- News Releases
DEAR MAYO CLINIC: What is the best long-term treatment for vaginal prolapse? I am in my late 50s.
ANSWER: There are nonsurgical and surgical treatment options for vaginal prolapse, and the treatment that is best usually depends on the severity of the condition and how much the symptoms are bothering you. Surgery often is recommended to repair the vagina’s support for women who are having persistent symptoms as a result of vaginal prolapse.
Vaginal prolapse, also called pelvic organ prolapse, occurs when the muscles, connective tissue and ligaments that support the vagina weaken and stretch, causing the tissue to drop down, or prolapse, into the lower portion of the vagina or out the vaginal opening. This may lead to a feeling of pelvic pressure or fullness, or a feeling of a bulge from the vagina. For some women, these symptoms may be mild in the morning but worsen throughout the day.
A number of factors can lead to vaginal prolapse, including pregnancy, vaginal childbirth, chronic cough and aging. Chronic constipation, loss of muscle tone, lack of estrogen in the body after menopause, and repeated straining or heavy lifting over time also may contribute to weakening of the vaginal muscles and supportive tissues.
If vaginal prolapse does not cause symptoms, or if you can manage your symptoms and they do not disrupt your daily activities, you may not need immediate treatment. Over time, however, the muscles and ligaments supporting your vagina may continue to weaken, so without treatment the prolapse could get worse. Because of that, it is important to follow up with your health care provider as time goes on to monitor your symptoms and the severity of the prolapse.

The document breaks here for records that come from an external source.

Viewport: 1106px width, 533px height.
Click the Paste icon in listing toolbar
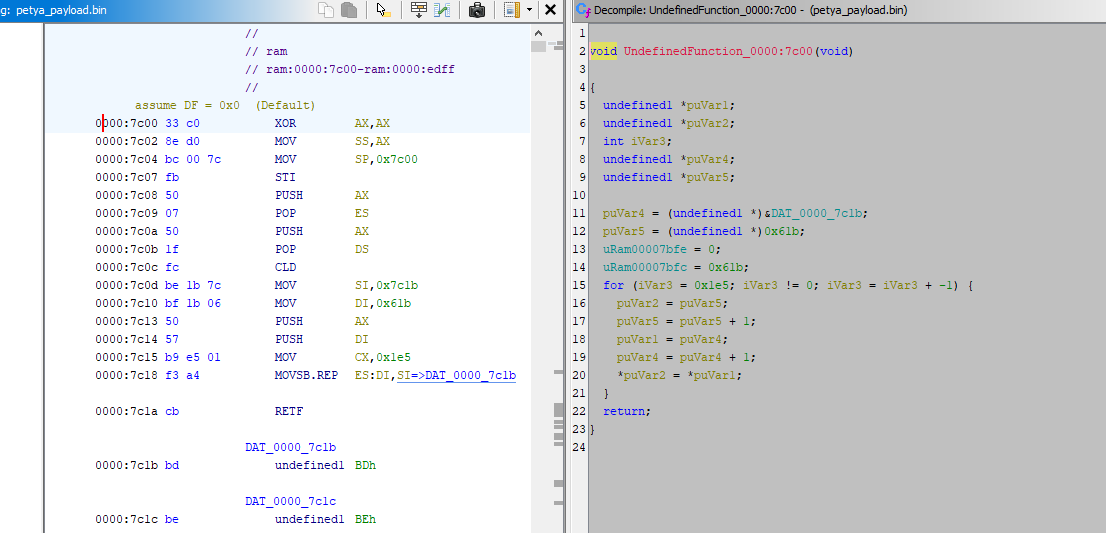point(349,10)
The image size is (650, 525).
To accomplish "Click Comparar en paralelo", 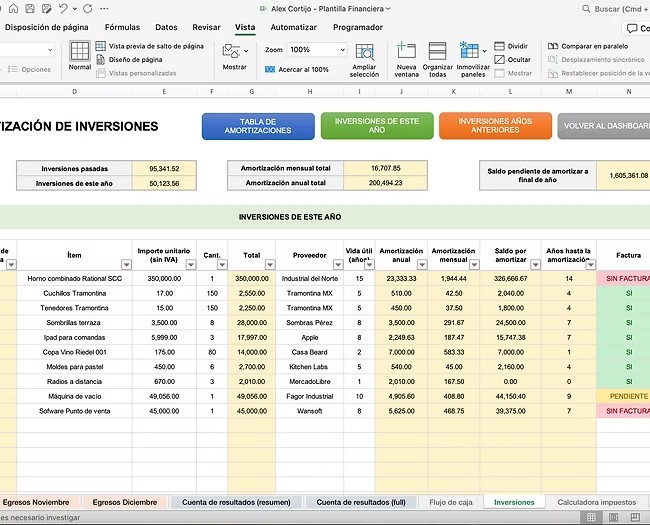I will (x=587, y=46).
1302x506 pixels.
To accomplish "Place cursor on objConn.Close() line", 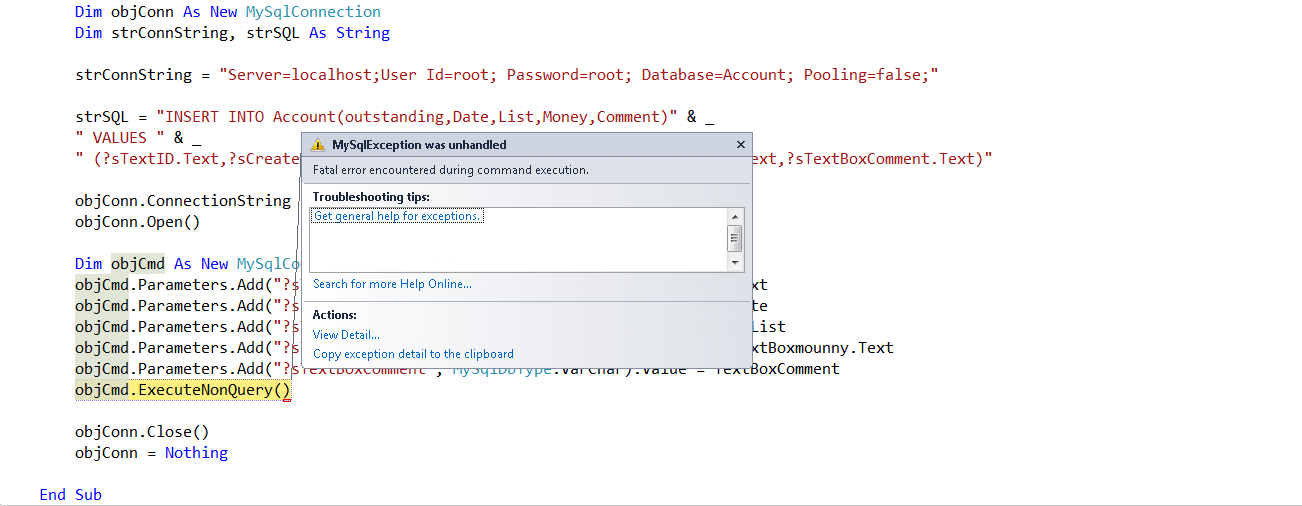I will tap(142, 432).
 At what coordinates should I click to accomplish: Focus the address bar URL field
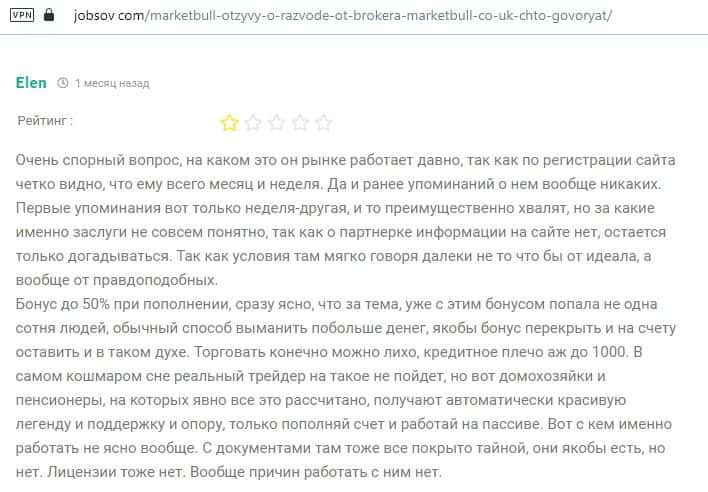[x=350, y=17]
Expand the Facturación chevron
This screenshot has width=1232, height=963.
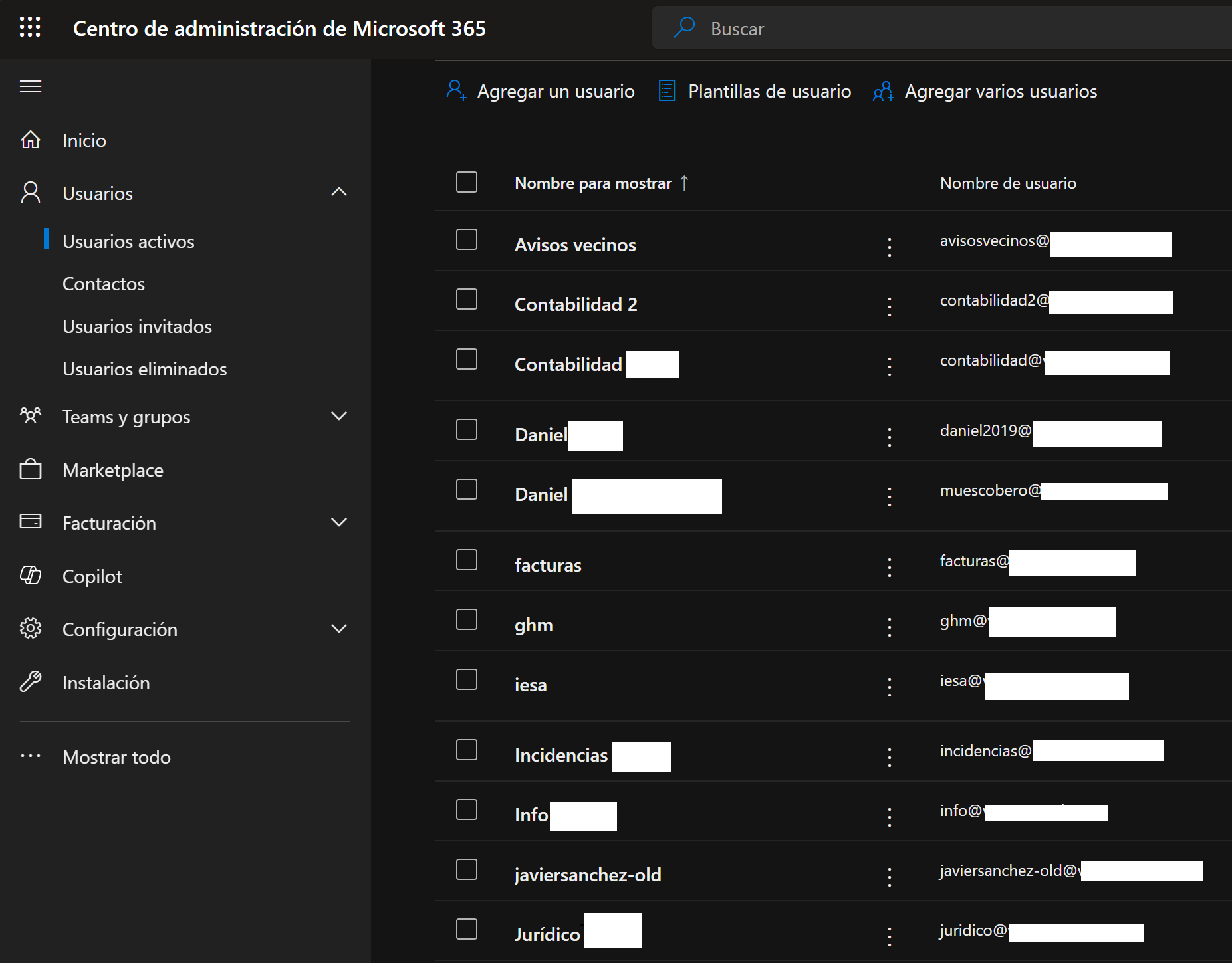tap(339, 522)
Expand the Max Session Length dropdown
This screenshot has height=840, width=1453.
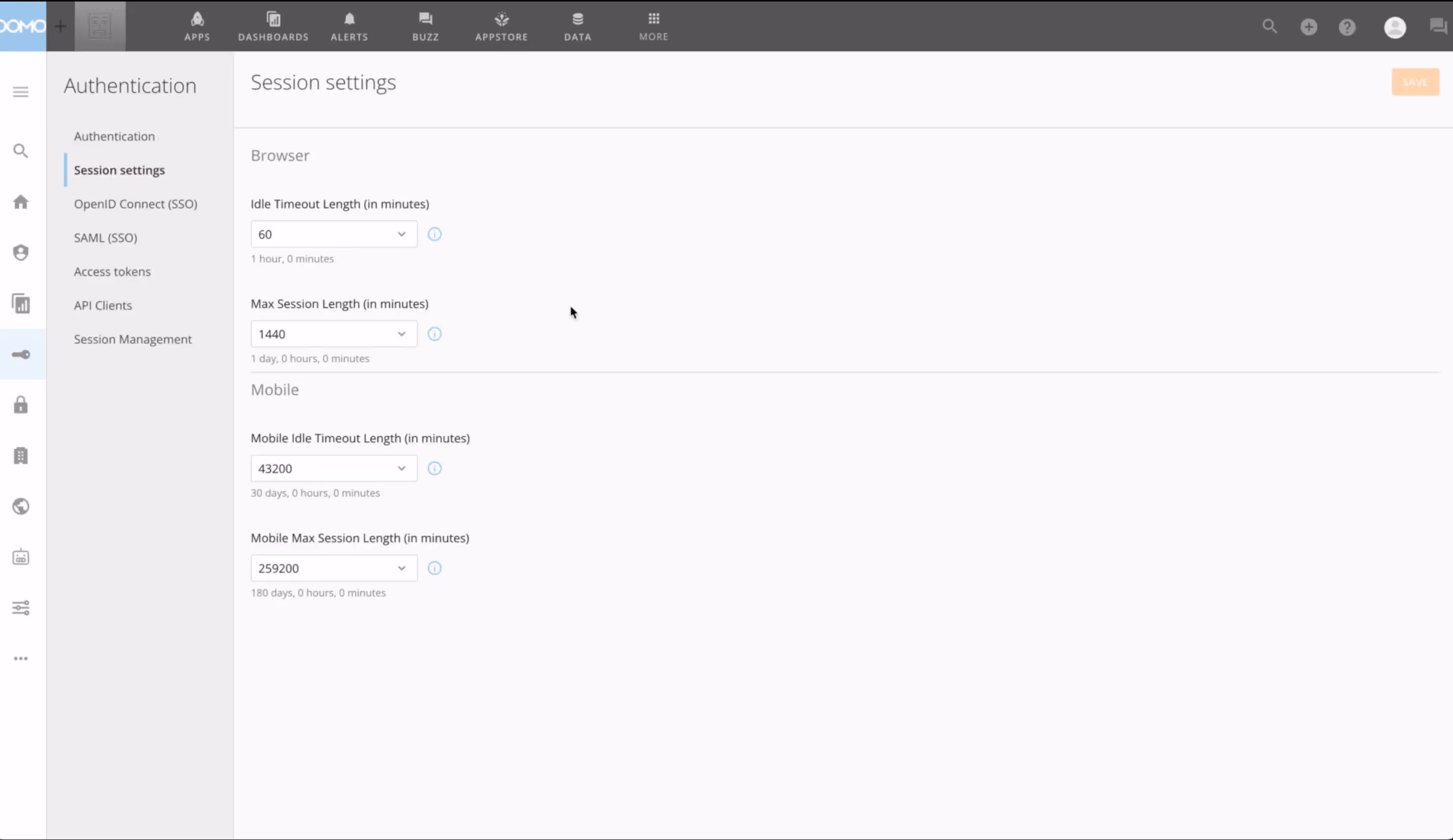click(334, 334)
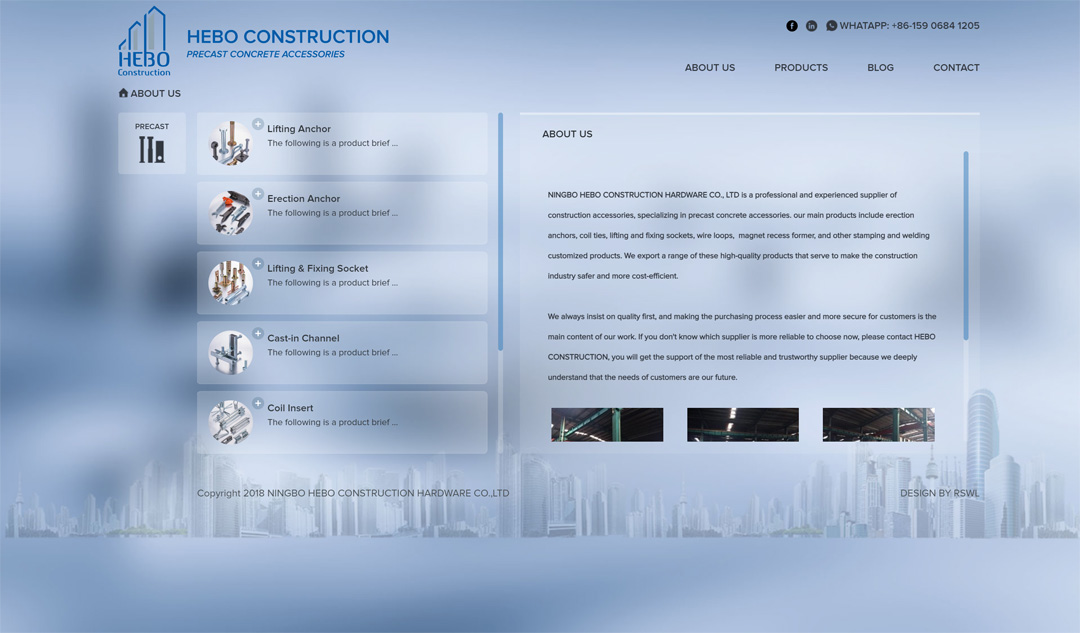Click the Lifting Anchor product image

click(x=230, y=144)
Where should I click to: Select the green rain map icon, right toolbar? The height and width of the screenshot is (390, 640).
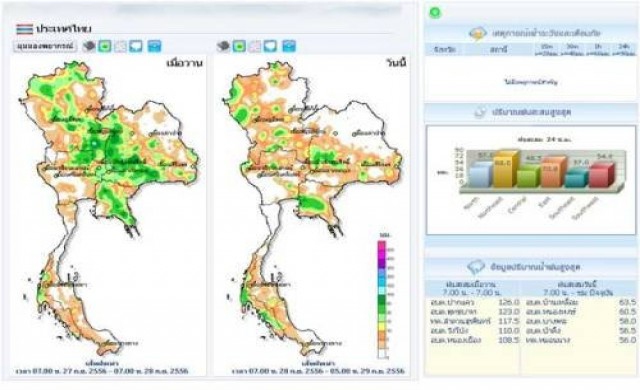pos(239,46)
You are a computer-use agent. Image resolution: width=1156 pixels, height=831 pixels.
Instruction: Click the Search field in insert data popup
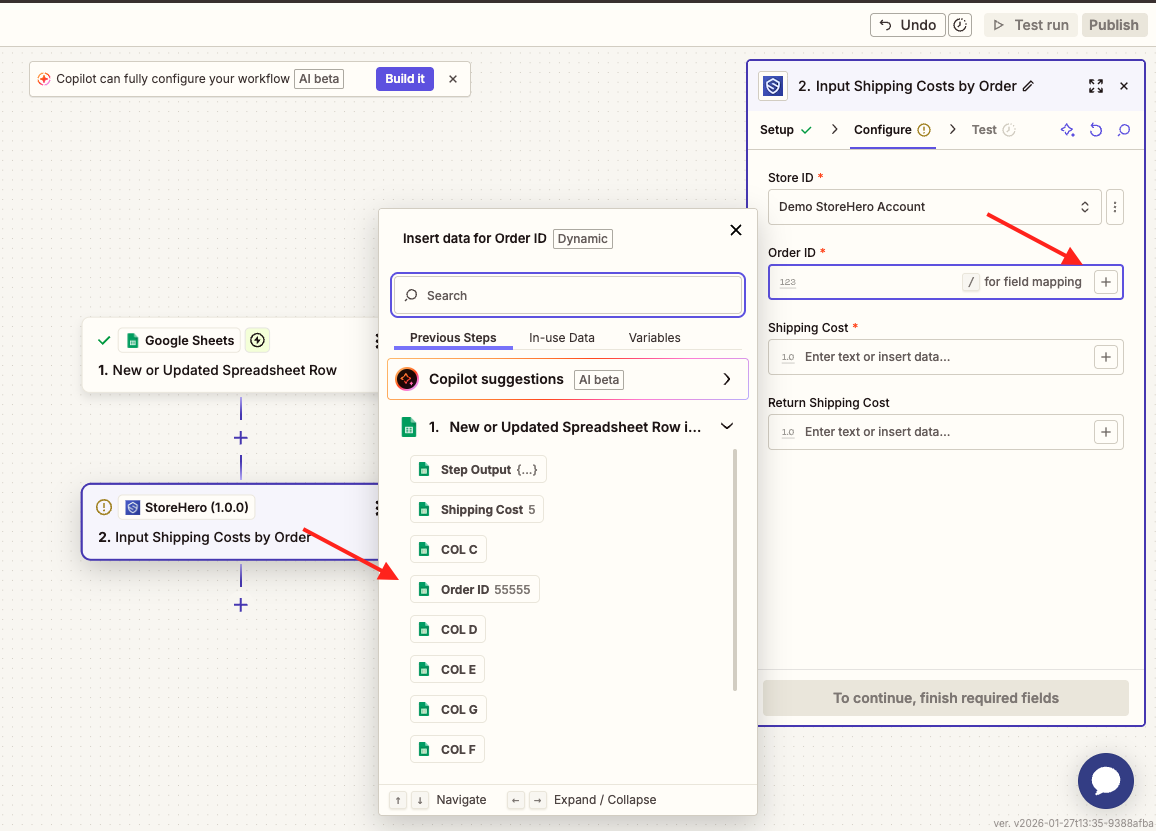coord(567,296)
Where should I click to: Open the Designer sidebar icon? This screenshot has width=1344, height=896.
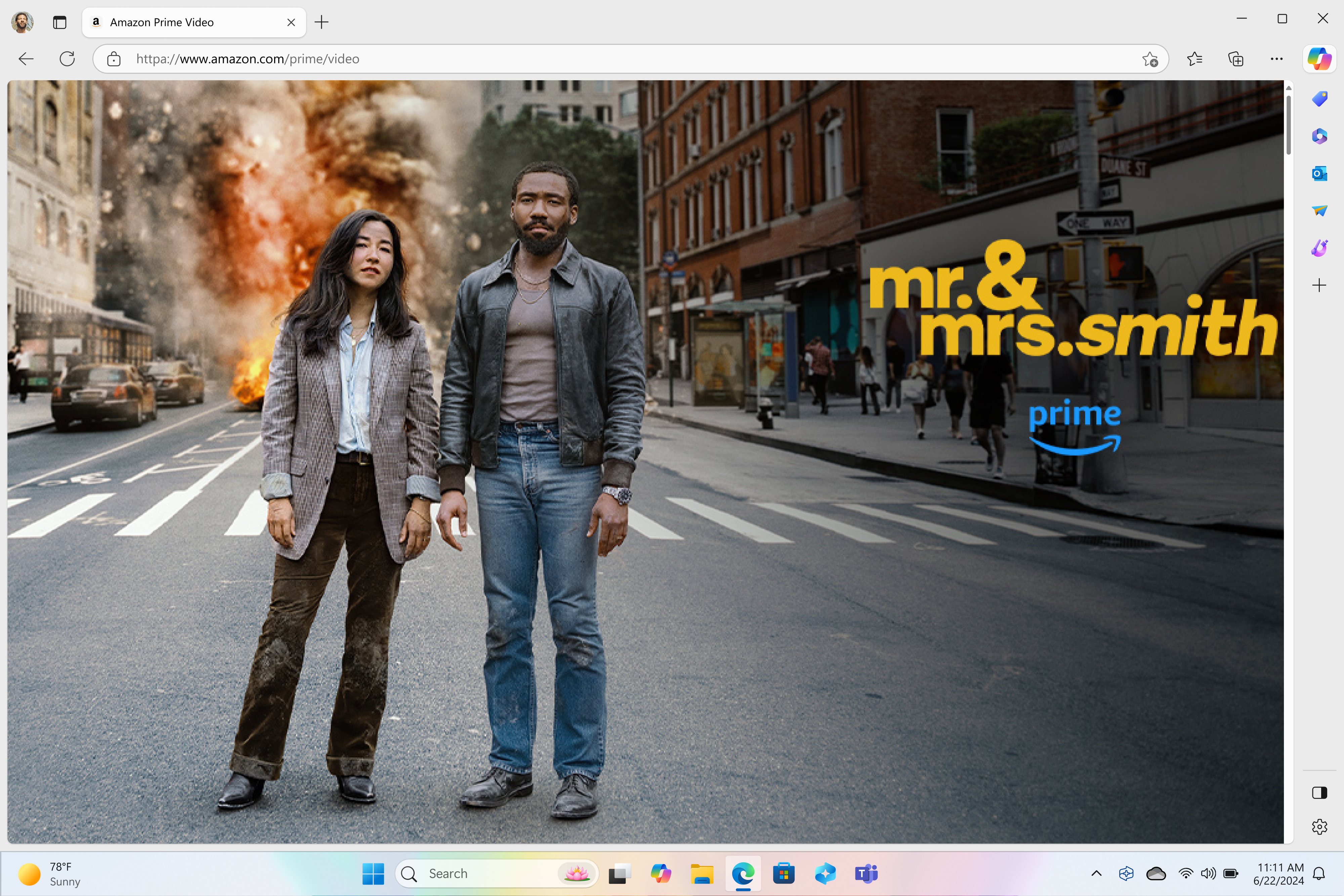point(1319,247)
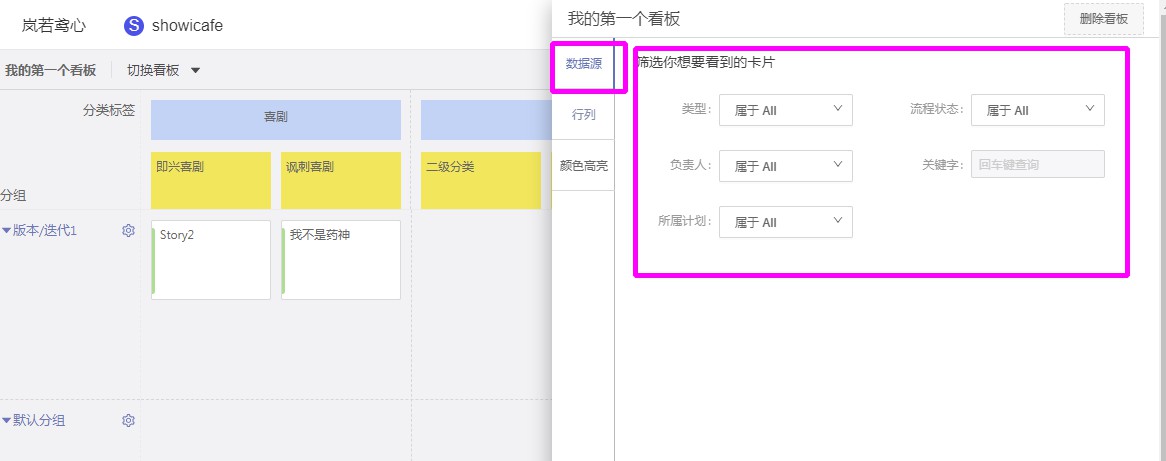Viewport: 1166px width, 461px height.
Task: Switch to the 数据源 tab
Action: (x=584, y=64)
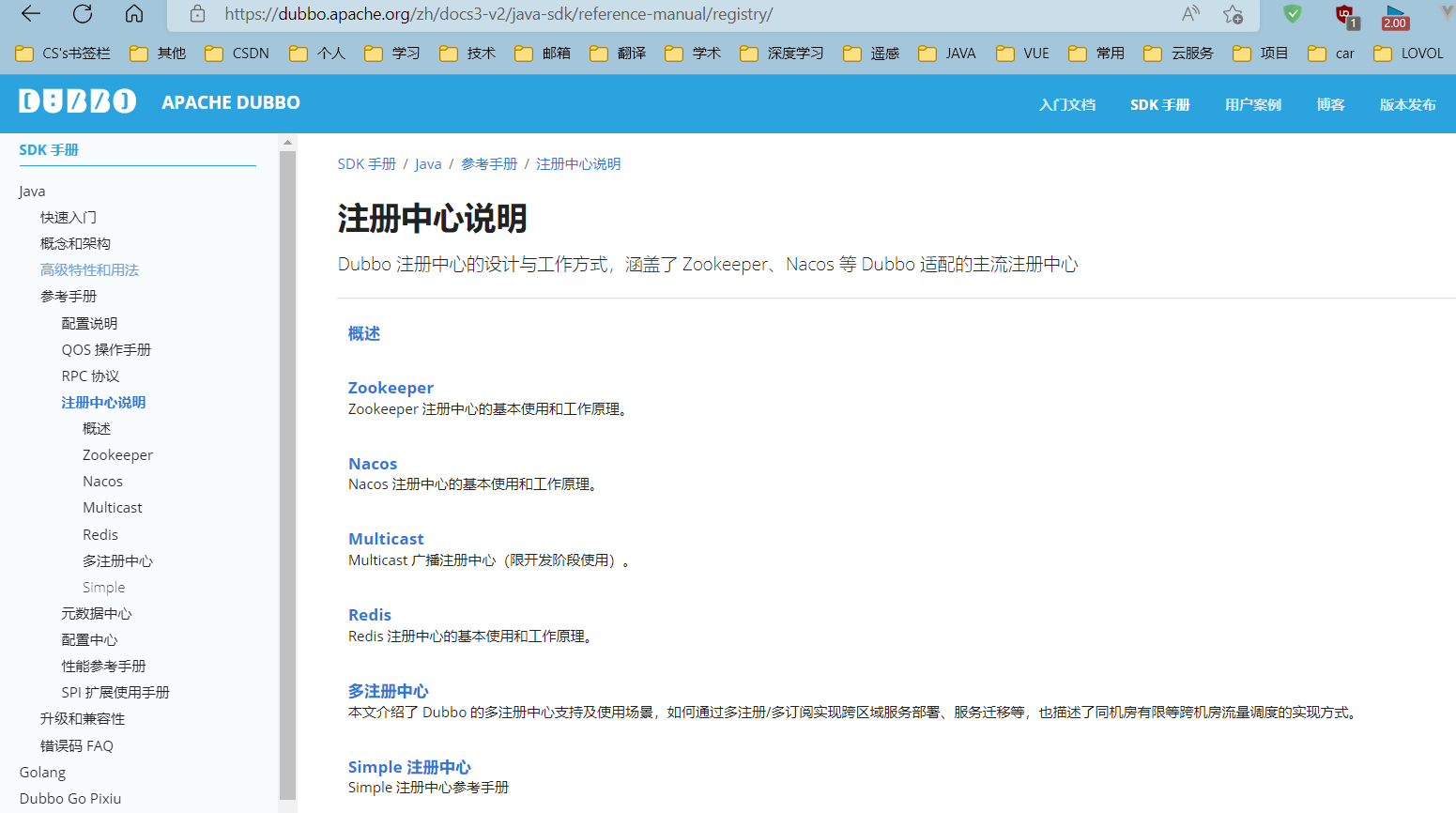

If vaginal prolapse makes it difficult for you to have a bowel movement, results in urinary problems, causes pain, leads to sexual problems or causes other ongoing symptoms, then treatment usually is necessary. For mild to moderate cases, self-care measures, such as performing exercises called Kegels to strengthen your pelvic muscles, may reduce your symptoms.
There are things that you can do to provide symptom relief. Maintaining a healthy weight, avoiding heavy lifting and straining, and taking steps to ease constipation can reduce pressure on the muscles and tissue that support your vagina. Nonsurgical therapy in the form of a pessary — a small device inserted into the vagina to prevent the tissue from prolapsing — is also an option to consider.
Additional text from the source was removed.